| Problem requirements |
Take each line in the entries below that holds "agent" and show it.

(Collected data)

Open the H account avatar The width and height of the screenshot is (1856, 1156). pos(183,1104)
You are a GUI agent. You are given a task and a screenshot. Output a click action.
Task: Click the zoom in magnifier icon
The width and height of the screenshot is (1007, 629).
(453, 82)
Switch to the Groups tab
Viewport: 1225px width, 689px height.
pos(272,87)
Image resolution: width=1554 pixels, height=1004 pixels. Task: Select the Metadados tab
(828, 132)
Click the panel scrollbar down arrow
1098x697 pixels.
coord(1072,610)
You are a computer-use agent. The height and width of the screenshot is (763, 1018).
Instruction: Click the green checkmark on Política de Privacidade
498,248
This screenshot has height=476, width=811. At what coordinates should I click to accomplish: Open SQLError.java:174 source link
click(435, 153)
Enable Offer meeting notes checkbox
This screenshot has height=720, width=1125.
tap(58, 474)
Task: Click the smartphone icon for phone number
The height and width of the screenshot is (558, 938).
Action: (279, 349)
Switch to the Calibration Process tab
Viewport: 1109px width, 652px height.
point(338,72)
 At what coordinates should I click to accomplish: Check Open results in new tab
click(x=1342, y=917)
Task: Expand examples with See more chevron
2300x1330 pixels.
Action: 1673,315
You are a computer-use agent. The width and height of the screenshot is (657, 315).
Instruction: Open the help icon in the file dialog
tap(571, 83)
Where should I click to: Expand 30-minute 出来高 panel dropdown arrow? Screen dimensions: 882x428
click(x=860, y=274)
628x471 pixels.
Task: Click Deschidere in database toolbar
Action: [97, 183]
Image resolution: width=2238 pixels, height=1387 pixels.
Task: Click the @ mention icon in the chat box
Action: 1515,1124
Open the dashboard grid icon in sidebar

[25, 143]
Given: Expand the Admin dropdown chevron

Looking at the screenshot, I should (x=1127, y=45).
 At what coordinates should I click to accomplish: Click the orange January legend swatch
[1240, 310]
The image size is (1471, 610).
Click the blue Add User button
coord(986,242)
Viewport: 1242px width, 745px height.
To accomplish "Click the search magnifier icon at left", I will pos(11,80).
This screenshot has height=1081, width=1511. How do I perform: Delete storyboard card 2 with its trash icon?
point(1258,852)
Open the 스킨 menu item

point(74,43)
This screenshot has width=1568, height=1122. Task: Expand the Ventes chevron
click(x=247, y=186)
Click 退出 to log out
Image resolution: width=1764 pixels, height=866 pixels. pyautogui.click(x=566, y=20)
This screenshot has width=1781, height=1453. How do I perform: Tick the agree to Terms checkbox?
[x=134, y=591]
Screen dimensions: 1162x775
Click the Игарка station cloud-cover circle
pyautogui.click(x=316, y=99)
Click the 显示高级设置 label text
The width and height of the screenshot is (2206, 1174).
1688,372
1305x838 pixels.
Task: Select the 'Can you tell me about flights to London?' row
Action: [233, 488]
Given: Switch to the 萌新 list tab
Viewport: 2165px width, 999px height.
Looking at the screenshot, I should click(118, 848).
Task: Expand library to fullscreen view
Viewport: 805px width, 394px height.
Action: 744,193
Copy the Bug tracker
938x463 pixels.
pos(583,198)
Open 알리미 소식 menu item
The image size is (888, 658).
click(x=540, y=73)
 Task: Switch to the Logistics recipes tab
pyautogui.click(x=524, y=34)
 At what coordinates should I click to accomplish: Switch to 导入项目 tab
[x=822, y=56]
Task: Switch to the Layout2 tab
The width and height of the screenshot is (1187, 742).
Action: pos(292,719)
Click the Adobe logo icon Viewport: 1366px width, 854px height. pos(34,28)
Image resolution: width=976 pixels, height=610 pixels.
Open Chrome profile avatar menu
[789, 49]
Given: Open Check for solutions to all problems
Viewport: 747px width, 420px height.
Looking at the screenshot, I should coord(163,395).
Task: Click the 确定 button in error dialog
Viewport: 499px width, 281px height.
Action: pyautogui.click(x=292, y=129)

| Response to the exercise |
You are a GUI agent. You are given a task and a screenshot. Output a click action.
You are a computer-use agent. The height and width of the screenshot is (763, 1018).
You are a computer-use agent. The width and height of the screenshot is (657, 315).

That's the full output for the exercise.